In August, authorities arrested Layton in Kansas City, Mo., on a warrant. He stands accused of the March 10 sexual assault in a midtown Omaha apartment building. Authorities also suspect he might have been involved in several other sexual assaults in the midtown area.
At this point, though, Layton is charged with the lone attack.
"This case is an ongoing investigation, and we'll leave it at that," Douglas County Attorney Don Kleine told reporters after the hearing. "Mr. Layton is in custody, so that should make people feel easier in that regard."
Omaha police detective Christy Bart gave this account of the attack during Wednesday's preliminary hearing:
Shortly before 7 a.m., the woman woke up in her bedroom. She found an unknown man standing over her bed. The stranger demanded money and punched her in the face repeatedly. Eventually, the man overpowered her. He sexually assaulted her. Afterward, he again demanded money. The woman gave him about $15. He walked out of her apartment building through her front door.
The woman told detectives that she did not get a good look at her attacker. He wore a dark coat and dark clothes. "She could not see his face," Bart testified. "She does not know Anthony Layton."
However, her attacker left behind a white gardening glove on her bed. Omaha police recovered the item and tested the glove for DNA. In the meantime, Omaha police intensified their overnight patrols in response to a series of unsolved sexual assaults and other related crimes in midtown and other parts of the city.
About five days after the March attack, Omaha police noticed Layton lurking around the midtown area about 2 a.m.

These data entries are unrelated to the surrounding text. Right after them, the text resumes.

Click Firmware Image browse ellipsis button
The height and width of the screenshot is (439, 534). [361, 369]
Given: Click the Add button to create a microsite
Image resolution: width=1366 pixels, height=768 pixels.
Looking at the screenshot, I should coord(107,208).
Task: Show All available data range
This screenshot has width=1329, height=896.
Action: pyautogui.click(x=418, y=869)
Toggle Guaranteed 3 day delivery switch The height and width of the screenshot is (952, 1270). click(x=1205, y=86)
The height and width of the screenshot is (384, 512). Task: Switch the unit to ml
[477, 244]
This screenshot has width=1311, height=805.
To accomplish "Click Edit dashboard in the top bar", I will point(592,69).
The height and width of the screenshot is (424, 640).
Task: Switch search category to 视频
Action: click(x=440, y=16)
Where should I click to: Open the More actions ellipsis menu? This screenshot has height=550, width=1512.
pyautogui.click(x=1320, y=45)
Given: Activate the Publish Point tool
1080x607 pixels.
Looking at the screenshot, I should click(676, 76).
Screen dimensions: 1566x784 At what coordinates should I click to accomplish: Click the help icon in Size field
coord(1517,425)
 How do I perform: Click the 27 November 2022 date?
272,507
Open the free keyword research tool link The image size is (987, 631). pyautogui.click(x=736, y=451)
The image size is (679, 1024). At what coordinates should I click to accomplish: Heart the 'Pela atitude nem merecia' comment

Officers questioned him briefly. Layton voluntarily gave them a DNA sample. Layton's profile matched the DNA found inside the gardening glove, Bart testified.
Then, last August, authorities recovered Layton's dark-hooded coat at the time of his arrest at his grandmother's residence in Kansas City. Layton's coat sleeve contained a small amount of dried blood. The blood on the coat matched the DNA profile of the 67-year-old rape victim, Bart testified.
During questioning, Bart acknowledged that police did not recover Layton's fingerprints at the woman's apartment building. One neighbor saw a man dressed in black clothing leaving the apartment building, but that resident could not positively identify Layton. The apartment complex did not have any video surveillance cameras.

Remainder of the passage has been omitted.